Anonymization and obfuscation are achieved by sacrificing the accuracy of the location. In contrast, the location information was protected by using encryption cryptographic methods. For example, Shu et al. [20] proposed an encryption scheme to protect the location privacy of both tasks and users. However, these methods only allow users with the key to obtain task data, which hinders data availability by credible but keyless users. Huang et al. [21] designed a comparable homomorphic encryption scheme based on Lagrange’s interpolation theorem, enabling ciphertext comparison between multiple users. Zheng et al. [22] introduced a confidence-aware truth discovery method, where users send encrypted sensory data to the cloud and requesters are responsible for decrypting the data. Xiong et al. [23] provided an additively homomorphic encryption scheme to effectively protect the confidentiality, substitution, and real-time nature of uploaded data. Paillier encryption is the most common encryption method for remote regions. Li et al. [24] proposed a privacy-preserving multisubset data aggregation scheme in a smart grid based on the Paillier cryptosystem.
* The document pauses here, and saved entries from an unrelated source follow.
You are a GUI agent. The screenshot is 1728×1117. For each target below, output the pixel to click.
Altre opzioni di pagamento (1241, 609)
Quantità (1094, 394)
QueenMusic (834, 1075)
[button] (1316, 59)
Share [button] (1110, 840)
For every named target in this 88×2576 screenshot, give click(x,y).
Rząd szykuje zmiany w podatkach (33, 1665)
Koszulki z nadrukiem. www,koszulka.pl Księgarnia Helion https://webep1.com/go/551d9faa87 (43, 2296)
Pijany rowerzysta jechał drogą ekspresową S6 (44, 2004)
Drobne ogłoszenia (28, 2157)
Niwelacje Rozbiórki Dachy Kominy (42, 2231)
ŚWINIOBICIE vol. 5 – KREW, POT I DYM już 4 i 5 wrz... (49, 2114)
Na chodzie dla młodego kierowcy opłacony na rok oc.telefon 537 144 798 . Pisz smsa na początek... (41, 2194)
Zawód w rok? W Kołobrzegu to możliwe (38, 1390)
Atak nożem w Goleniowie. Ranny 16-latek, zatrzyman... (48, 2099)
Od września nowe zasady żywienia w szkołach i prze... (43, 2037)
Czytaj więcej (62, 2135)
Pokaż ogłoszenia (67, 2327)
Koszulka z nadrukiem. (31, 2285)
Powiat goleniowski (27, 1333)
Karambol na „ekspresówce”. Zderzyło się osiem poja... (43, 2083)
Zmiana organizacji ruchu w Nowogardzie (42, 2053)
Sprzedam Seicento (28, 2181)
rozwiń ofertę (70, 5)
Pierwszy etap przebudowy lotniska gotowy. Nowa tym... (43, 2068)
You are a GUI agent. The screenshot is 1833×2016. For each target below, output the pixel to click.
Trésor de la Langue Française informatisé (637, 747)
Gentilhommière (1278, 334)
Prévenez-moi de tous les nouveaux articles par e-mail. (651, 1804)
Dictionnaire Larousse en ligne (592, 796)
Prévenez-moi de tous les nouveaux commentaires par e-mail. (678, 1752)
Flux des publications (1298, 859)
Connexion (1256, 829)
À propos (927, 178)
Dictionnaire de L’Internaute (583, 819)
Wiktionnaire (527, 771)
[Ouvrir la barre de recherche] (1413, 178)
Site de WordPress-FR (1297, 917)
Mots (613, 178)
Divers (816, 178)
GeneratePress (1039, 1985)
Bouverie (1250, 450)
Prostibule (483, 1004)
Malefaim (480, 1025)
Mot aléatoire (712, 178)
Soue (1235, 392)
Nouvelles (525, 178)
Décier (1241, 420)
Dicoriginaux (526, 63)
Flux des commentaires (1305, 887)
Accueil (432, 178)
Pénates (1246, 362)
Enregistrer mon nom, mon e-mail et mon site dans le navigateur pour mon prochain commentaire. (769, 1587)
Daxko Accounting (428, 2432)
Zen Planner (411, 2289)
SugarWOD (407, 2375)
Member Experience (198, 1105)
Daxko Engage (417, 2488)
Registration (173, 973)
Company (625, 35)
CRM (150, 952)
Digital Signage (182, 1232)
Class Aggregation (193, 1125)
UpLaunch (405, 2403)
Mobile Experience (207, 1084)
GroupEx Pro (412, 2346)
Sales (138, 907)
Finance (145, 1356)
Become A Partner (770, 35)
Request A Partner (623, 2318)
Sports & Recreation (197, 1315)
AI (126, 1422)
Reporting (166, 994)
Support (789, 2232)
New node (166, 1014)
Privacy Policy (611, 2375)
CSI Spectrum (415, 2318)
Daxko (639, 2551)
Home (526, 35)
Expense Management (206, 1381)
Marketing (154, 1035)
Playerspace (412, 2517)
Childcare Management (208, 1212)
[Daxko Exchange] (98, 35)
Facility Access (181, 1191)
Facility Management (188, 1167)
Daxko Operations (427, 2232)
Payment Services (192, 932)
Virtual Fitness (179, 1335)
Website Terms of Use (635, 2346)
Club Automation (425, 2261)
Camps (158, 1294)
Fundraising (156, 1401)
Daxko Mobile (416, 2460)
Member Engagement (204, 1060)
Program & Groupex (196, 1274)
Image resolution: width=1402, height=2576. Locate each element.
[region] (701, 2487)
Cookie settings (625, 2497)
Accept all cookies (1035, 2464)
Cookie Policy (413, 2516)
To protect users’ sensory data and avoid user participation in the iterative truth discovery procedure, Zhang et al. [25] proposed a privacy-preserving truth discovery scheme based on the Paillier encryption.

Besides, the emerging edge computing paradigm is adopted by researchers to enhance the performance of MCS. Zhou et al. [26] proposed a novel context-aware MCS task allocation framework suitable for edge computing scenarios. In the cloud layer, a contextual has been used online for the learning algorithm to manage the participants’ reputations. In the edge layer, the task allocation strategy was optimized directly based on users’ real-time information. To ensure the user reputation for edge computing-assisted MCS, Ma et al. [27] proposed a novel reputation value updating method based on the deviations of the encrypted sensing data from the final aggregating result. Considering the characteristics of user-generated content and heterogeneity of resources, an intelligent framework has been designed by Yang et al. [28], which is based on “cloud-user-edge” cooperation, further reducing the end-to-end service delay and network traffic load. However, the privacy concern in edge computing-assisted MCS is still in its infancy. Huo et al. [29] designed a fog computing architecture and proposed a real-time streaming data aggregation framework with adaptive -event differential privacy. Experimental results showed that this method can relieve the overhead of servers, improve communication efficiency, and protect data privacy. Wu et al. [8] proposed a privacy-preserving task assignment framework for MCS, leveraging the powerful edge servers deployed between users and the platform to cluster and manage users according to user attributes.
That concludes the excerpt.